[Saved data entries]
▼▼▼
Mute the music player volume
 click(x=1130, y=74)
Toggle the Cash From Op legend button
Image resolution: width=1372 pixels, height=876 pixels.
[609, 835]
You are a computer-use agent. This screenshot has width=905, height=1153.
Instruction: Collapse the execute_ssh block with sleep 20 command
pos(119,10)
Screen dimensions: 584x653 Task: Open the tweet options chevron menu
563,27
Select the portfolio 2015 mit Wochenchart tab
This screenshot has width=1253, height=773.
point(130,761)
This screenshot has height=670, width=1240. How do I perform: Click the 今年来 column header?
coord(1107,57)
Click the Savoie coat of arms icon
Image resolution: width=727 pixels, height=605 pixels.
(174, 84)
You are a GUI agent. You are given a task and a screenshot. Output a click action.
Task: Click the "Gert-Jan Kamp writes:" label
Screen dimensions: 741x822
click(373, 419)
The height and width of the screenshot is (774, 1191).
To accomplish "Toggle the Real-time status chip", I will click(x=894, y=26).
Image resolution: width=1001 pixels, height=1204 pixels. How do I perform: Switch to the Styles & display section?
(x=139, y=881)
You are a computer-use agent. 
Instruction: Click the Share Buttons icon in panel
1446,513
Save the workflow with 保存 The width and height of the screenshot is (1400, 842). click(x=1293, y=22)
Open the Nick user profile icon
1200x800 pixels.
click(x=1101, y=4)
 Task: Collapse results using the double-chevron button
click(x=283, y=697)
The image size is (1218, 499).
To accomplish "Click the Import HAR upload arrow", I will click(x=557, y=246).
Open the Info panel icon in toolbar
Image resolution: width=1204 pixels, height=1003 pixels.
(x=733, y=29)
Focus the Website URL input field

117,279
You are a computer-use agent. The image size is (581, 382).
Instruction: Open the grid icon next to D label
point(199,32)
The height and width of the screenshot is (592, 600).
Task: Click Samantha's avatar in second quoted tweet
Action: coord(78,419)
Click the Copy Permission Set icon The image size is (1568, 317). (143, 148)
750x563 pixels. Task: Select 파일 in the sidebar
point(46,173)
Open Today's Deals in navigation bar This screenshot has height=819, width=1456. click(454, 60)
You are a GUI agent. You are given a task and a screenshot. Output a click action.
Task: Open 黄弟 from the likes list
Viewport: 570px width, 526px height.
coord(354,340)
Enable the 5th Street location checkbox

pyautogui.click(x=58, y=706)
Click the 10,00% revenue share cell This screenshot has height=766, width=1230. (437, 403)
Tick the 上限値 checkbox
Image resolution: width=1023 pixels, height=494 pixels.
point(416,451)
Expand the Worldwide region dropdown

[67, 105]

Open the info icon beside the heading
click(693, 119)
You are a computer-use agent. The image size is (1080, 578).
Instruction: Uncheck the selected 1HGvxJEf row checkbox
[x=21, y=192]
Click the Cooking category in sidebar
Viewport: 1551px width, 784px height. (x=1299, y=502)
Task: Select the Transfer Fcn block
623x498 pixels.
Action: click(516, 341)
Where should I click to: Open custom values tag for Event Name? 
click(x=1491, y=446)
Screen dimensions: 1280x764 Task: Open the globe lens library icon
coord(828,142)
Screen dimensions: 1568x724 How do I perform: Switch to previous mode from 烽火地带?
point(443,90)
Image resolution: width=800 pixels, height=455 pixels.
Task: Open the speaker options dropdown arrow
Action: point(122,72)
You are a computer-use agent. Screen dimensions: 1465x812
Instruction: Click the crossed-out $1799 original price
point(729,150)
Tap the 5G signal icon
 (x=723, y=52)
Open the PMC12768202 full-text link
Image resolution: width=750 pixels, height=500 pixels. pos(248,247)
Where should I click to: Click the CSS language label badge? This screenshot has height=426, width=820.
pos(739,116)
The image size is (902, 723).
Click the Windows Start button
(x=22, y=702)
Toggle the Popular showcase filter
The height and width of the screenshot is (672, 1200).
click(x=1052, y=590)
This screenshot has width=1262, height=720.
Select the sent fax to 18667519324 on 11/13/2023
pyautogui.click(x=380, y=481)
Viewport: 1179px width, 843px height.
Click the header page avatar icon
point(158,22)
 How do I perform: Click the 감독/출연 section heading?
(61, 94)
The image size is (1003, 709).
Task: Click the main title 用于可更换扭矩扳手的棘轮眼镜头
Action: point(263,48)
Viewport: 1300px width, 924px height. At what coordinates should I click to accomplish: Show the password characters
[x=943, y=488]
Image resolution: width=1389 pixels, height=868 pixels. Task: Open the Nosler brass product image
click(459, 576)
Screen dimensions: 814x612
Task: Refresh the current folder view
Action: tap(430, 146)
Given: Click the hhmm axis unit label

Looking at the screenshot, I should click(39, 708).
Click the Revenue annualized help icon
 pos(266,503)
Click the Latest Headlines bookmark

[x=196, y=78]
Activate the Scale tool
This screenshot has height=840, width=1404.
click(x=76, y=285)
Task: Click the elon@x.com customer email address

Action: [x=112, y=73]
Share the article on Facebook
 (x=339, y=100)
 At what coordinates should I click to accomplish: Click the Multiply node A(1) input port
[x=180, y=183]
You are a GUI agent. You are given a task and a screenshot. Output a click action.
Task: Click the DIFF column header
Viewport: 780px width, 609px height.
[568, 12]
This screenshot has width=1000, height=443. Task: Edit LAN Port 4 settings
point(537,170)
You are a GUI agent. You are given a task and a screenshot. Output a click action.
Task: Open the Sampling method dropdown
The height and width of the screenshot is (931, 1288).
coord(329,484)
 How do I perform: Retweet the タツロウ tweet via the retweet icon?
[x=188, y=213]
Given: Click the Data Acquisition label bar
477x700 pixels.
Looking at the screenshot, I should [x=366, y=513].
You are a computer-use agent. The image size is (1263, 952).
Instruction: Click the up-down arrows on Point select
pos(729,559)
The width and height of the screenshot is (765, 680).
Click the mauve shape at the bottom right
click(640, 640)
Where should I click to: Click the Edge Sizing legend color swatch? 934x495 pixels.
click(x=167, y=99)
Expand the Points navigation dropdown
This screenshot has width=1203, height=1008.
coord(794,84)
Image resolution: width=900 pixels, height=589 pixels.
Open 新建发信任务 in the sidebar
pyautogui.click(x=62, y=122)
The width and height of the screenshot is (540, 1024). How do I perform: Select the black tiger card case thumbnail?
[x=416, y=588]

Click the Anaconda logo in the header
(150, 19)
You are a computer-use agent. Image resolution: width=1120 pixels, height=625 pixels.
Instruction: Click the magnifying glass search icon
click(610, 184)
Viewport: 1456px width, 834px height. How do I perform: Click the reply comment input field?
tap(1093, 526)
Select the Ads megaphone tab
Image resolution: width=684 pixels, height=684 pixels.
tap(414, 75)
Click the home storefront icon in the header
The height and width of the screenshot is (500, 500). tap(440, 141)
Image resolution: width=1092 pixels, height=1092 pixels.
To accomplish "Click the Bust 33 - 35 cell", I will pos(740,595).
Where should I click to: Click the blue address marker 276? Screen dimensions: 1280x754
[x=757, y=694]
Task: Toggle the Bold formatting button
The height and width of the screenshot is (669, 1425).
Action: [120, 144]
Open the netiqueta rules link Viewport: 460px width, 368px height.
▲▲▲
Set the entries down again, unchanged and complete.

RESULT FOR THIS EXERCISE:
Mute the music player volume
 click(x=1130, y=74)
Toggle the Cash From Op legend button
Image resolution: width=1372 pixels, height=876 pixels.
[609, 835]
You are a computer-use agent. This screenshot has width=905, height=1153.
Instruction: Collapse the execute_ssh block with sleep 20 command
pos(119,10)
Screen dimensions: 584x653 Task: Open the tweet options chevron menu
563,27
Select the portfolio 2015 mit Wochenchart tab
This screenshot has width=1253, height=773.
point(130,761)
This screenshot has height=670, width=1240. How do I perform: Click the 今年来 column header?
coord(1107,57)
Click the Savoie coat of arms icon
Image resolution: width=727 pixels, height=605 pixels.
(174, 84)
You are a GUI agent. You are given a task and a screenshot. Output a click action.
Task: Click the "Gert-Jan Kamp writes:" label
Screen dimensions: 741x822
click(373, 419)
The height and width of the screenshot is (774, 1191).
To accomplish "Toggle the Real-time status chip", I will click(x=894, y=26).
Image resolution: width=1001 pixels, height=1204 pixels. How do I perform: Switch to the Styles & display section?
(x=139, y=881)
You are a computer-use agent. 
Instruction: Click the Share Buttons icon in panel
1446,513
Save the workflow with 保存 The width and height of the screenshot is (1400, 842). click(x=1293, y=22)
Open the Nick user profile icon
1200x800 pixels.
click(x=1101, y=4)
 Task: Collapse results using the double-chevron button
click(x=283, y=697)
The image size is (1218, 499).
To accomplish "Click the Import HAR upload arrow", I will click(x=557, y=246).
Open the Info panel icon in toolbar
Image resolution: width=1204 pixels, height=1003 pixels.
(x=733, y=29)
Focus the Website URL input field

117,279
You are a computer-use agent. The image size is (581, 382).
Instruction: Open the grid icon next to D label
point(199,32)
The height and width of the screenshot is (592, 600).
Task: Click Samantha's avatar in second quoted tweet
Action: coord(78,419)
Click the Copy Permission Set icon The image size is (1568, 317). (143, 148)
750x563 pixels. Task: Select 파일 in the sidebar
point(46,173)
Open Today's Deals in navigation bar This screenshot has height=819, width=1456. click(454, 60)
You are a GUI agent. You are given a task and a screenshot. Output a click action.
Task: Open 黄弟 from the likes list
Viewport: 570px width, 526px height.
coord(354,340)
Enable the 5th Street location checkbox

pyautogui.click(x=58, y=706)
Click the 10,00% revenue share cell This screenshot has height=766, width=1230. (437, 403)
Tick the 上限値 checkbox
Image resolution: width=1023 pixels, height=494 pixels.
point(416,451)
Expand the Worldwide region dropdown

[67, 105]

Open the info icon beside the heading
click(693, 119)
You are a computer-use agent. The image size is (1080, 578).
Instruction: Uncheck the selected 1HGvxJEf row checkbox
[x=21, y=192]
Click the Cooking category in sidebar
Viewport: 1551px width, 784px height. (x=1299, y=502)
Task: Select the Transfer Fcn block
623x498 pixels.
Action: click(516, 341)
Where should I click to: Open custom values tag for Event Name? 
click(x=1491, y=446)
Screen dimensions: 1280x764 Task: Open the globe lens library icon
coord(828,142)
Screen dimensions: 1568x724 How do I perform: Switch to previous mode from 烽火地带?
point(443,90)
Image resolution: width=800 pixels, height=455 pixels.
Task: Open the speaker options dropdown arrow
Action: point(122,72)
You are a computer-use agent. Screen dimensions: 1465x812
Instruction: Click the crossed-out $1799 original price
point(729,150)
Tap the 5G signal icon
 (x=723, y=52)
Open the PMC12768202 full-text link
Image resolution: width=750 pixels, height=500 pixels. pos(248,247)
Where should I click to: Click the CSS language label badge? This screenshot has height=426, width=820.
pos(739,116)
The image size is (902, 723).
Click the Windows Start button
(x=22, y=702)
Toggle the Popular showcase filter
The height and width of the screenshot is (672, 1200).
click(x=1052, y=590)
This screenshot has width=1262, height=720.
Select the sent fax to 18667519324 on 11/13/2023
pyautogui.click(x=380, y=481)
Viewport: 1179px width, 843px height.
Click the header page avatar icon
point(158,22)
 How do I perform: Click the 감독/출연 section heading?
(61, 94)
The image size is (1003, 709).
Task: Click the main title 用于可更换扭矩扳手的棘轮眼镜头
Action: point(263,48)
Viewport: 1300px width, 924px height. At what coordinates should I click to accomplish: Show the password characters
[x=943, y=488]
Image resolution: width=1389 pixels, height=868 pixels. Task: Open the Nosler brass product image
click(459, 576)
Screen dimensions: 814x612
Task: Refresh the current folder view
Action: tap(430, 146)
Given: Click the hhmm axis unit label

Looking at the screenshot, I should click(39, 708).
Click the Revenue annualized help icon
 pos(266,503)
Click the Latest Headlines bookmark

[x=196, y=78]
Activate the Scale tool
This screenshot has height=840, width=1404.
click(x=76, y=285)
Task: Click the elon@x.com customer email address

Action: [x=112, y=73]
Share the article on Facebook
 (x=339, y=100)
 At what coordinates should I click to accomplish: Click the Multiply node A(1) input port
[x=180, y=183]
You are a GUI agent. You are given a task and a screenshot. Output a click action.
Task: Click the DIFF column header
Viewport: 780px width, 609px height.
[568, 12]
This screenshot has width=1000, height=443. Task: Edit LAN Port 4 settings
point(537,170)
You are a GUI agent. You are given a task and a screenshot. Output a click action.
Task: Open the Sampling method dropdown
The height and width of the screenshot is (931, 1288).
coord(329,484)
 How do I perform: Retweet the タツロウ tweet via the retweet icon?
[x=188, y=213]
Given: Click the Data Acquisition label bar
477x700 pixels.
Looking at the screenshot, I should [x=366, y=513].
You are a computer-use agent. The image size is (1263, 952).
Instruction: Click the up-down arrows on Point select
pos(729,559)
The width and height of the screenshot is (765, 680).
Click the mauve shape at the bottom right
click(640, 640)
Where should I click to: Click the Edge Sizing legend color swatch? 934x495 pixels.
click(x=167, y=99)
Expand the Points navigation dropdown
This screenshot has width=1203, height=1008.
coord(794,84)
Image resolution: width=900 pixels, height=589 pixels.
Open 新建发信任务 in the sidebar
pyautogui.click(x=62, y=122)
The width and height of the screenshot is (540, 1024). How do I perform: Select the black tiger card case thumbnail?
[x=416, y=588]

Click the Anaconda logo in the header
(150, 19)
You are a computer-use agent. Image resolution: width=1120 pixels, height=625 pixels.
Instruction: Click the magnifying glass search icon
click(610, 184)
Viewport: 1456px width, 834px height. How do I perform: Click the reply comment input field?
tap(1093, 526)
Select the Ads megaphone tab
Image resolution: width=684 pixels, height=684 pixels.
tap(414, 75)
Click the home storefront icon in the header
The height and width of the screenshot is (500, 500). tap(440, 141)
Image resolution: width=1092 pixels, height=1092 pixels.
To accomplish "Click the Bust 33 - 35 cell", I will pos(740,595).
Where should I click to: Click the blue address marker 276? Screen dimensions: 1280x754
[x=757, y=694]
Task: Toggle the Bold formatting button
The height and width of the screenshot is (669, 1425).
Action: [120, 144]
Open the netiqueta rules link Viewport: 460px width, 368px height.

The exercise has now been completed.